* Input records
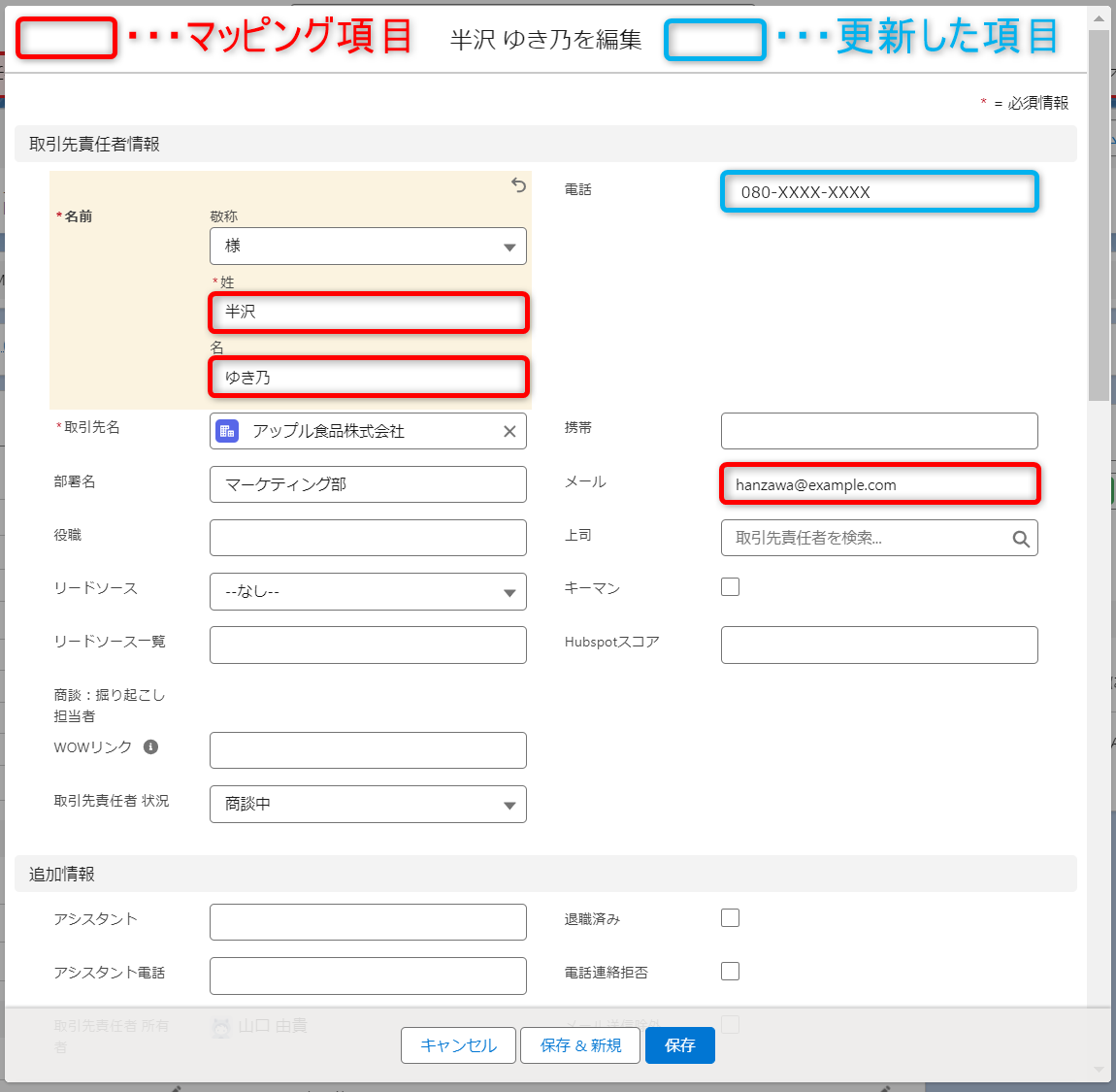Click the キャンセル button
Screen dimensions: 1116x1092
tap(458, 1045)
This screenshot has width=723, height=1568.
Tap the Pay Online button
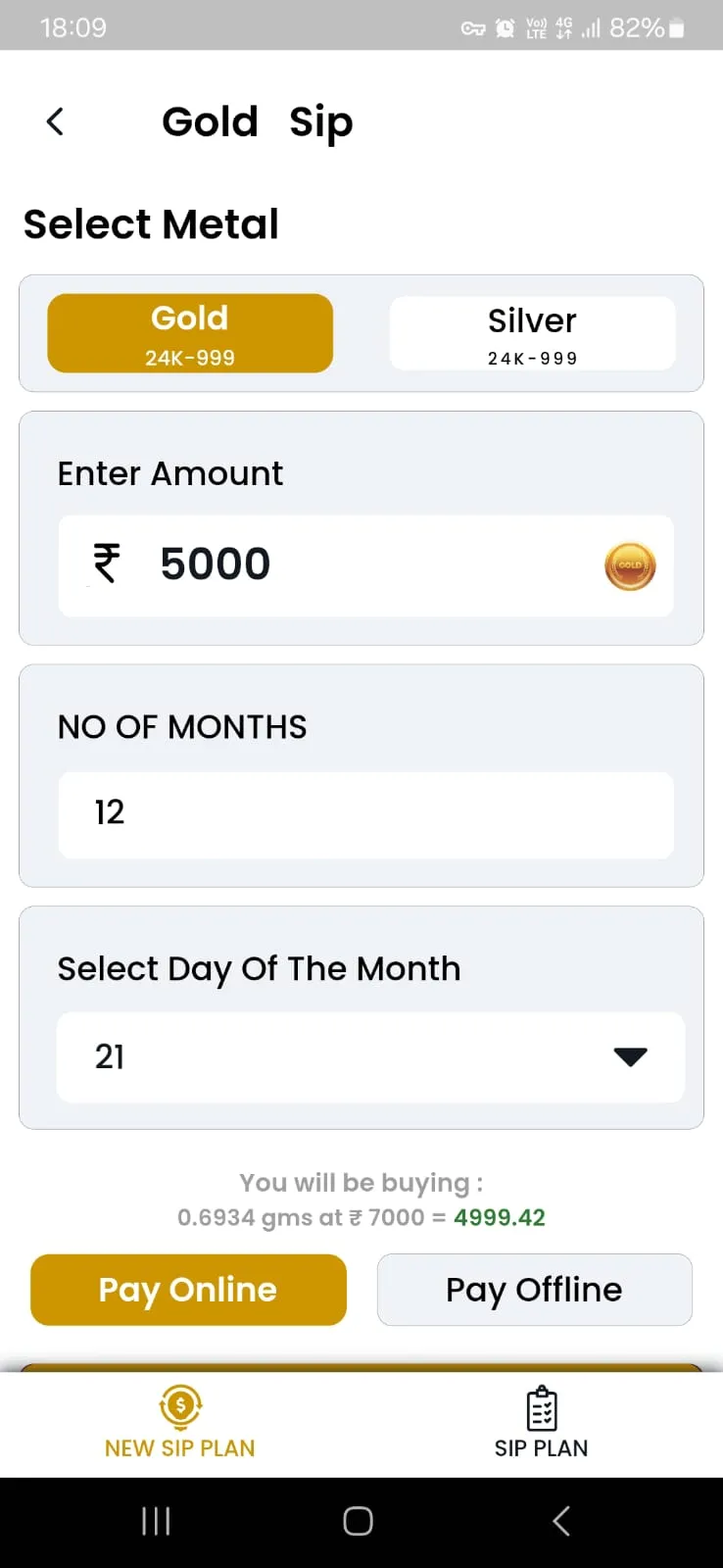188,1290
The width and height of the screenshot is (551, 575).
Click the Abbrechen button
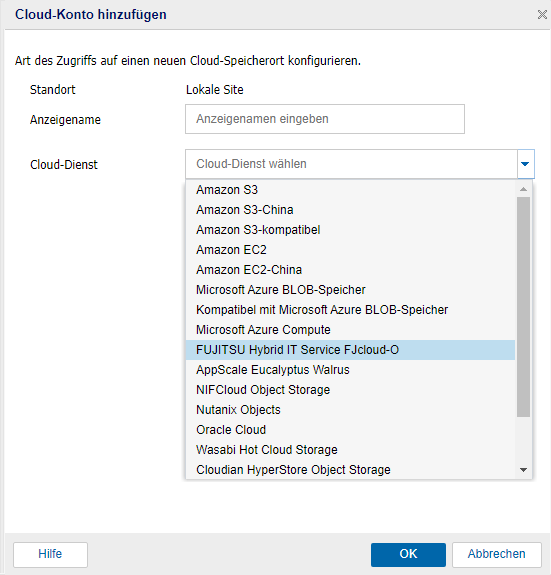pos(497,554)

...

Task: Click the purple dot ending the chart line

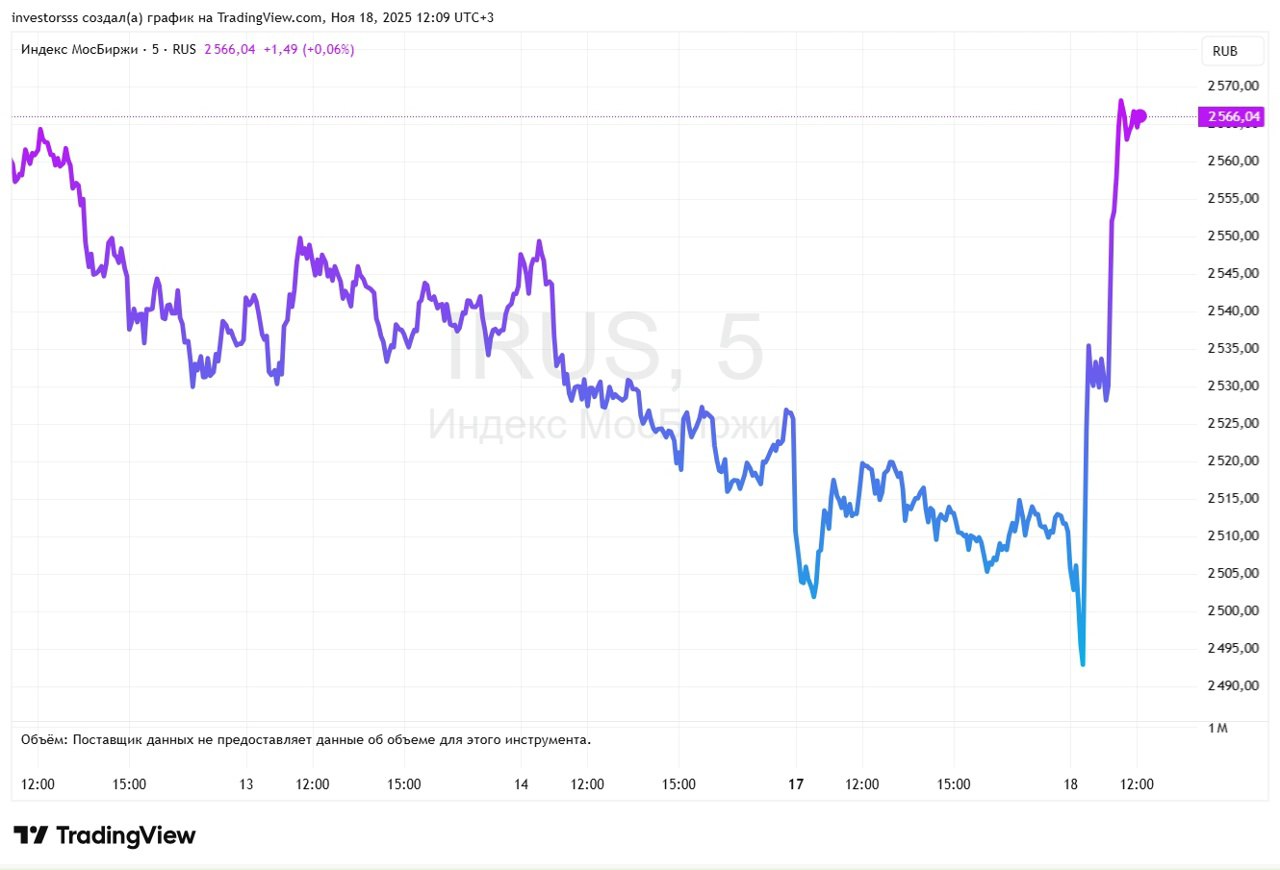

* What you should do
Search the entries for the word "height" and copy every line that has it.

* Solution for this exercise
This screenshot has width=723, height=1568.
The width and height of the screenshot is (551, 575).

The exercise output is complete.